WALTHAM, Mass. -- To verify the health of the nation's 600,000 bridges, state governments must conduct onsite inspections at least once every two years. For bridges deemed deficient, those visual inspections, which are costly, can occur every three to six months. But a start-up technology firm hopes to do the job wirelessly.
Senera, based in Waltham, Mass., proposes to mount sensors at different points on a bridge that measure stress and strain, gauge corrosion, watch temperature and sense vibration, according to an article in The Boston Globe. The sensors would form a "bridge area network" and would collect data from the different points and send it to Senera's data center via a cellular network, satellite or land line. Software would interpret the data and present it to a state highway department over a secure Website.

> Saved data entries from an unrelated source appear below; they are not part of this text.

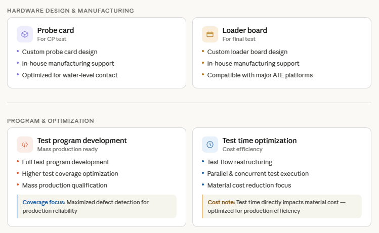Click the red code brackets icon
Viewport: 379px width, 233px height.
pyautogui.click(x=25, y=145)
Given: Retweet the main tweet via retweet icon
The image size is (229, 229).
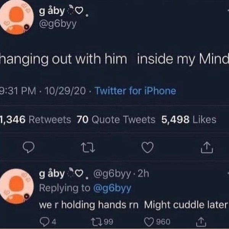Looking at the screenshot, I should pos(88,148).
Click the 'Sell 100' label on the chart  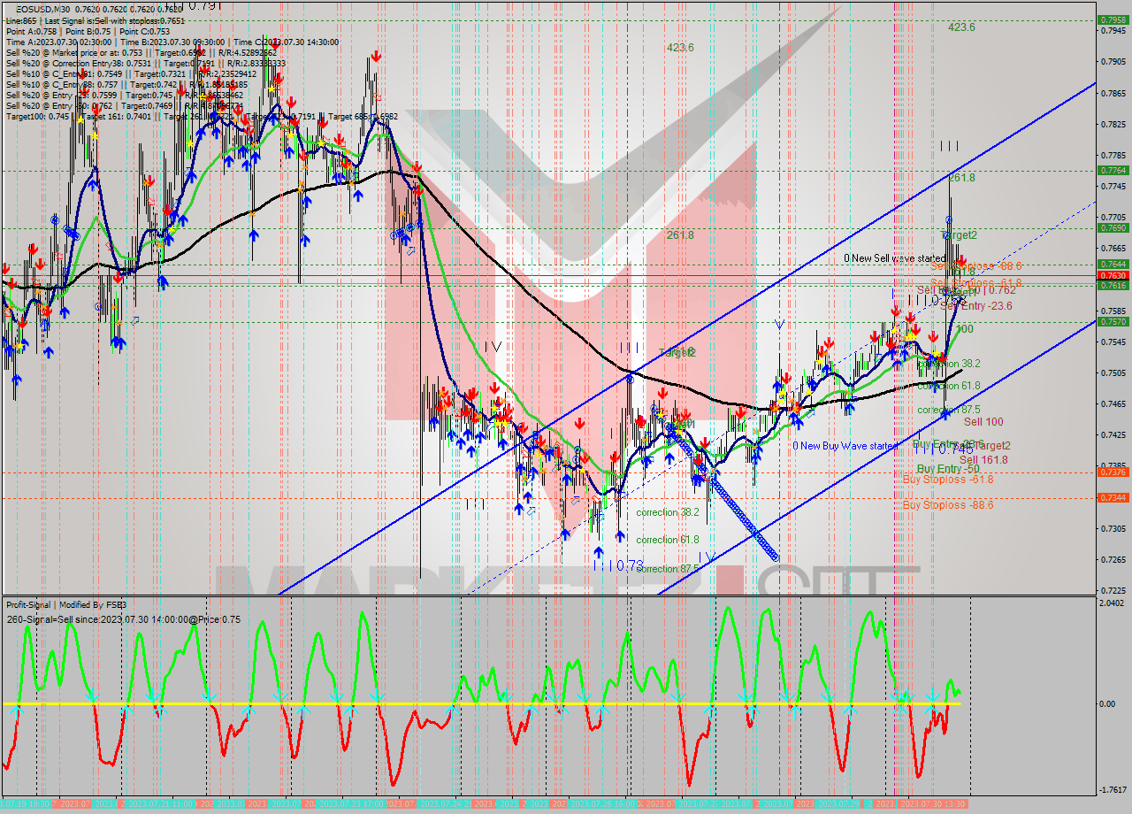pyautogui.click(x=983, y=422)
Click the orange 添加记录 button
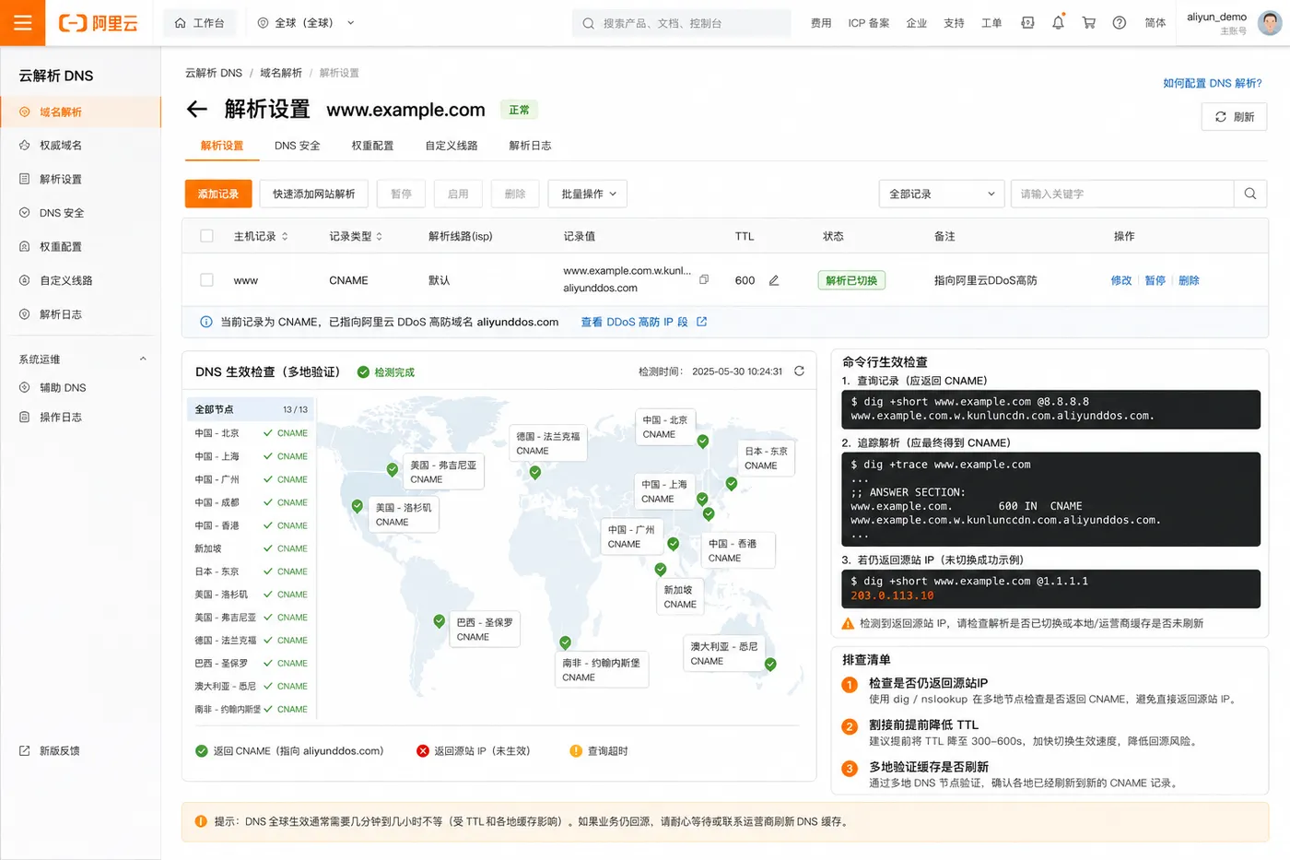The height and width of the screenshot is (860, 1290). [217, 194]
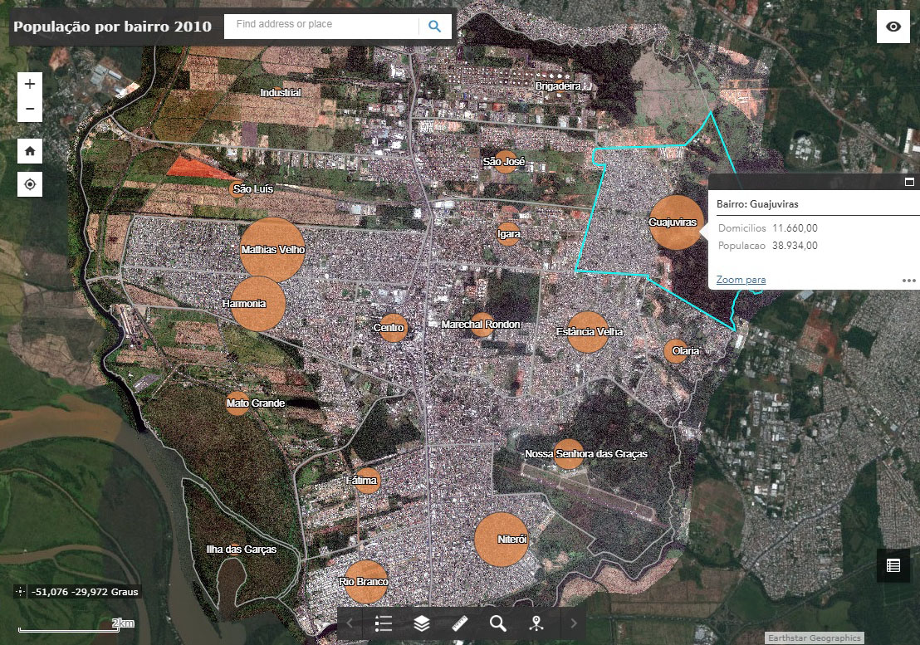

Shawn Burke, Senera's Chief Technology Officer, told the Globe that "a customer wants information that will let them better understand how a bridge is performing and make quantitative decisions about repair or replacement."
What makes Senera's solution appealing is that it would provide a highway department with objective data that would rank the bridge's condition. This information could be used to weigh decisions in the face of political pressure to make costly bridge repairs without full knowledge of the bridge's condition, according to one former transportation official.
But Senera acknowledges that it must first convince state agencies the system can save them money. According to The Globe, "that means supplying data that can show states that certain bridges they thought needed to be replaced may only require repair, or allowing states to rely on Senera's continual data feed instead of conducting frequent inspections of problem bridges."
While Senera is in discussions with three states in the northeast, including Massachusetts, state highway officials remain somewhat skeptical. "We're receptive to the idea," Jon Carlisle, spokesman for Mass Highway, told The Globe. "But until it's tested further, we wouldn't be willing to forgo the frequency of regular inspections by a human being."